It’s true that the image of God that we carry around in our hearts and minds affects our everyday lives.
I’ve long believed that while both of one’s parents have significant and influential roles, fathers inherently and heavily shape our identity in many respects.
Many of us today don’t have healthy relationships with our natural fathers. And often, this unhealthy relationship carries through as baggage in our relationship with God that causes us to miss out on His best.
To enjoy the best and fullness of God, which shows up in the rest of our lives, it becomes imperative that we see who He really is and what He’s really like. That includes His love for us.
It was May 28, 1984, and I would never be the same after this day. My wife, Cheryl, was nine months pregnant and ready for the birth of our first child. When the time came for her to give birth, I was at her side and had the privilege of seeing our son born into the world.

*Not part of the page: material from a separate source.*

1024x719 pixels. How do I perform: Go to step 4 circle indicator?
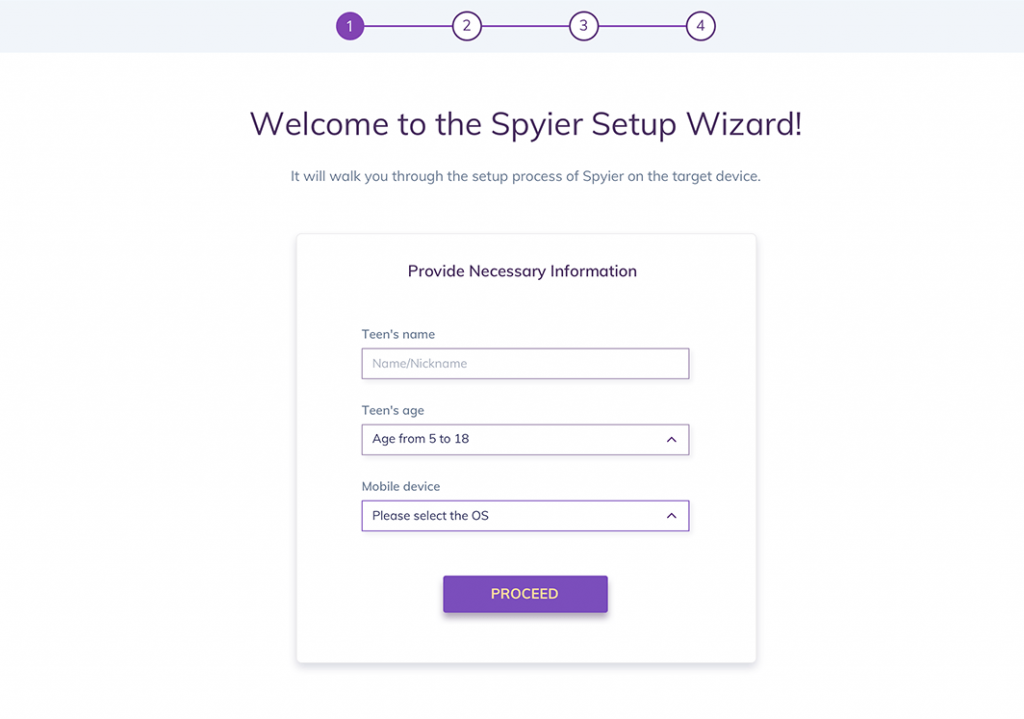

Cheryl and I were thrilled and thankful that God had given us a little boy. Within minutes of his birth, he was whisked away by a nurse who asked me to follow. I walked close to her as we made our way down a hallway in this little hospital in Kealakekua, Hawaii. We took a right and entered a little side room where the nurse began to fill the sink with lukewarm water. While doing so, she handed me my freshly born, bloody, and slimy son and instructed me to wash him. She gave me a towel and left the room, leaving me alone with my son for the very first time.
I looked at him and studied him—and found that he had my chin! As I gently began to wash him, I spoke tenderly, and I experienced feelings I had never felt before. I told him that his name was Ryan David, that I loved him, that I would always love him, and that I would remain committed to him all the days of my life.

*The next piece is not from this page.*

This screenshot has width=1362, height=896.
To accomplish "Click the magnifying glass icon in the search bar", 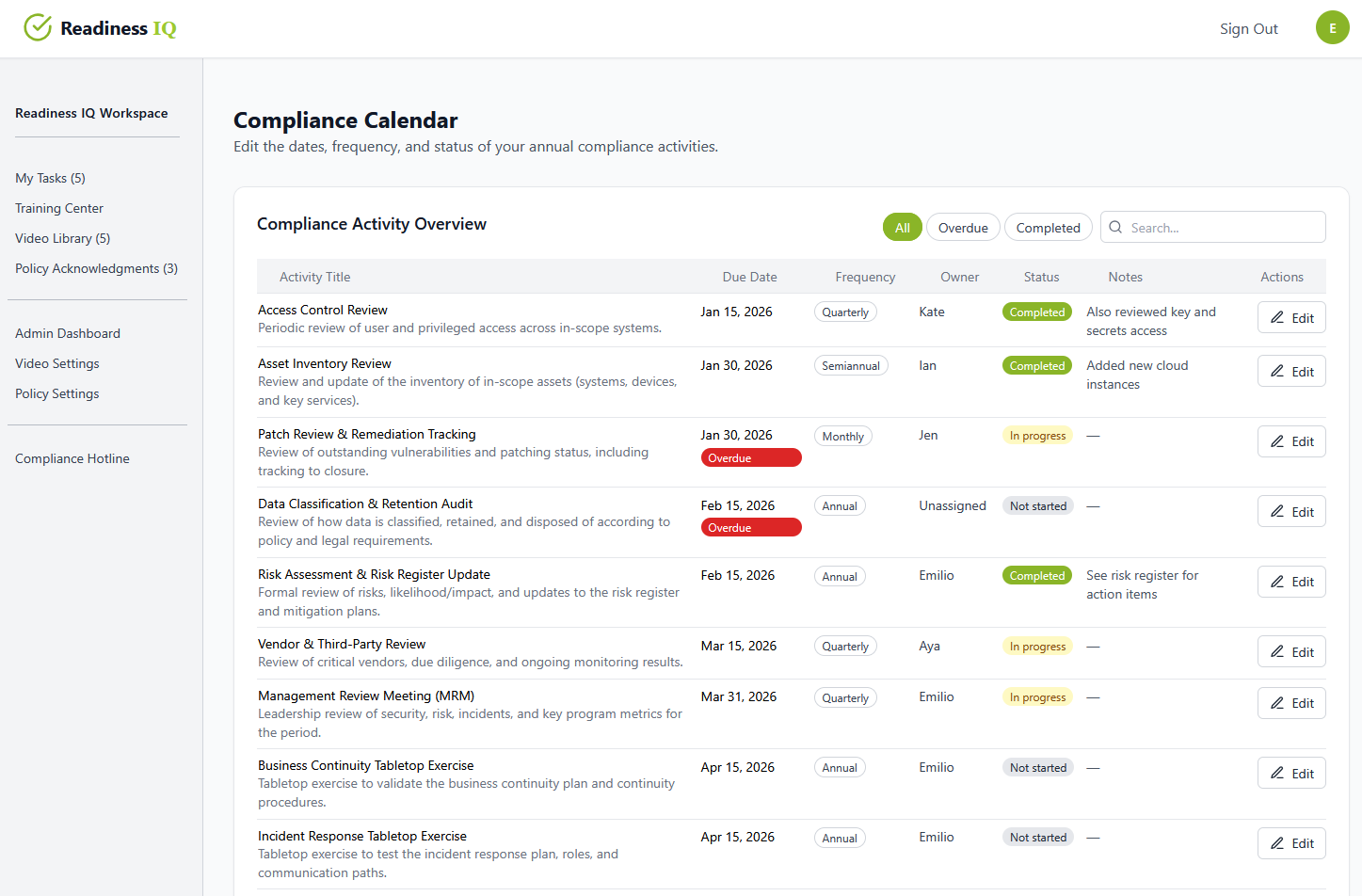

As I expressed my love and commitment to my new little boy, he lay before me, peacefully observing this man whom he would soon come to know as his father. He didn’t have to get cleaned up for me to love him. He didn’t have to promise me anything or perform to gain my love and acceptance. He had already won my heart—and I had given him my unconditional love long before I ever saw him.

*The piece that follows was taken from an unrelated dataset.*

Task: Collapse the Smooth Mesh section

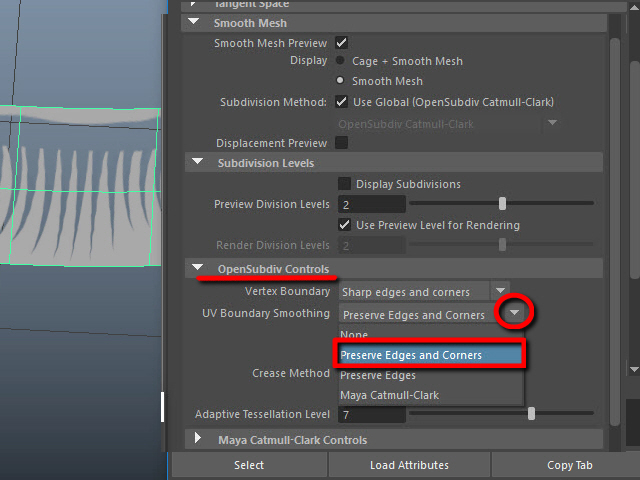Action: click(197, 22)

I had thoughts and emotions that night unlike anything I had ever experienced. It was wonderful to have a child whom I could love and give myself to. Although I knew I would make many mistakes as I raised him, my heart was steadfast in that I would love him no matter what. Later, it dawned on me — if I could express that kind of deep love and commitment to a child as a finite father, how much more does God, as an infinite heavenly Father, desire for us to know His unconditional love and commitment toward us?
For our heavenly Father, we don’t have to get cleaned up, promise anything, or perform to gain His heart’s attention. His love knows no bounds and His commitment toward us is everlasting. How He longs for us to catch just a glimpse of how much He wants to lavish His love upon us. He knows that once we grasp ahold of His amazing love for us, we will never be the same again!